▶ Problem description: Among the records below, find each line that includes the string "computer" and copy it.

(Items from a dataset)
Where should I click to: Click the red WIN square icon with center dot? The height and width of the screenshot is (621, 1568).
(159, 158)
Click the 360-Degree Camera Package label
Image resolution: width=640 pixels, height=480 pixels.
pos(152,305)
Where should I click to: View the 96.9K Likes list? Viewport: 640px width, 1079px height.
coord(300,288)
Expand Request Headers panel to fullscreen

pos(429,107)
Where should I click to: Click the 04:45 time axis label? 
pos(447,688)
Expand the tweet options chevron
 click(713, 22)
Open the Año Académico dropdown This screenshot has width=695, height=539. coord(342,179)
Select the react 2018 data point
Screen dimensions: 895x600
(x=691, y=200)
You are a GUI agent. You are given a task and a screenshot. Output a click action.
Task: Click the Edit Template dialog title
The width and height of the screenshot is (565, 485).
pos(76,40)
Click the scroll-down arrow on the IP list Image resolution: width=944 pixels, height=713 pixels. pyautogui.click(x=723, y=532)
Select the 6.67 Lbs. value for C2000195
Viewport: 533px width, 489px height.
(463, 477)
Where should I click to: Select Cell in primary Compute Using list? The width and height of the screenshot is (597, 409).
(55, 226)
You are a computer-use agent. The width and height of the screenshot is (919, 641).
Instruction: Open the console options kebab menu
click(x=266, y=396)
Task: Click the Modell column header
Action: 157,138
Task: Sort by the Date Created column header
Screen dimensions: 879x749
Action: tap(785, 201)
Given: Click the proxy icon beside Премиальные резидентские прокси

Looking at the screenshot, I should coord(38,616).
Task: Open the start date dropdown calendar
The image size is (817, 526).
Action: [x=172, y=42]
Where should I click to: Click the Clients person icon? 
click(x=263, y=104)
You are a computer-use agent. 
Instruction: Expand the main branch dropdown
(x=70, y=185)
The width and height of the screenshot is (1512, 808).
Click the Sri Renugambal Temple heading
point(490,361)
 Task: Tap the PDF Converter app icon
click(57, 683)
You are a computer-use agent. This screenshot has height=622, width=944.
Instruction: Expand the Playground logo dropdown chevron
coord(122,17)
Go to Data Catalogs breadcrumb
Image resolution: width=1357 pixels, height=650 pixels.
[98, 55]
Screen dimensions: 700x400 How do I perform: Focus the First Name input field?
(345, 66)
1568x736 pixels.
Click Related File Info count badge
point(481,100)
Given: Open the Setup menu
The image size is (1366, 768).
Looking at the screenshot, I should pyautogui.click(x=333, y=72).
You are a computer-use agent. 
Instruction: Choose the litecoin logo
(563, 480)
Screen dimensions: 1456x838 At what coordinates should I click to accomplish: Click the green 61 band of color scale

▶ Task result:
You are a computer-use agent. The width and height of the screenshot is (919, 641).
You are a computer-use agent. 
You are a computer-use agent. This screenshot has height=622, width=944.
You are a computer-use agent. 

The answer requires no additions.